Economist Nancy Vanden Houten explained to CBS News that requiring tenants to quickly repay rental debt is a hardship that "will fall predominantly on lower-income families who have already been disproportionately affected by the coronavirus crisis."
In addition to a ban on evictions, "what we really need is rental assistance," said Andrew Aurand, vice president of research at the NLIHC. "The underlying problem is renters struggling to pay their rent because we're in an economic crisis."
With research confirming that the inadequate protection of economically marginalized renters is correlated with worsening health outcomes amid the Covid-19 pandemic and with continued uncertainty about whether Congress will pass a relief package before year's end, fears are growing about what will happen in January 2021.
Helen Matthews, communications manager at City Life/Vida Urbana, a housing nonprofit in Boston, told CNBC on Friday that "this is a time where it's not an overstatement to say that for many people, eviction can lead to death."
Several epidemiologists and social justice advocates have argued that greater socio-economic rights, including a right to housing, represent preventive tools that are indispensable to improving public health.

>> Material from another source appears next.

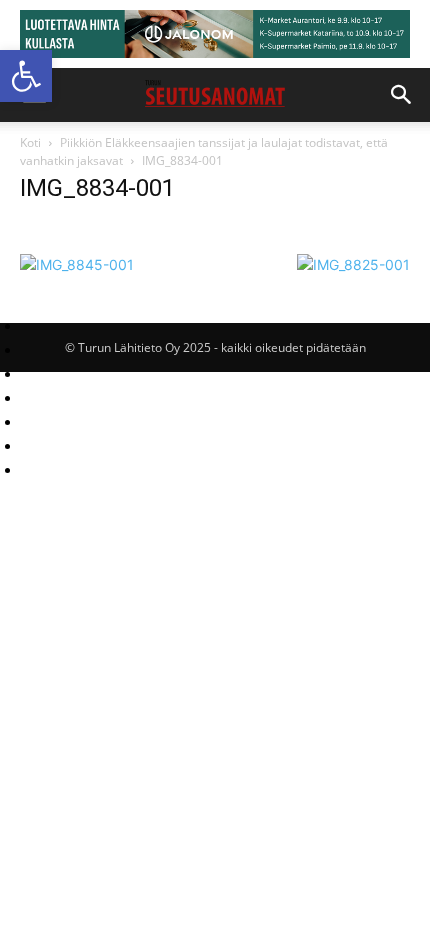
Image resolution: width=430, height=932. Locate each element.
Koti (30, 142)
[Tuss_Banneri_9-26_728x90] (215, 34)
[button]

The lack of guaranteed access to quality housing, for instance, increases the risk of living in an overcrowded environment and makes physical distancing more difficult.
"When people are evicted, they often move in with friends and family, and that increases your number of contacts," Kathryn Leifheit, lead author of the study and a postdoctoral fellow at the UCLA Fielding School of Public Health, told CNBC on Friday. "If people have to enter a homeless shelter, these are indoor places that can be quite crowded."
It's not too late, researchers said, for the federal government to distribute financial aid to stave off evictions and foreclosures, which can prevent deleterious health outcomes.
"Our study," tweeted Benfer, "shows housing is healthcare."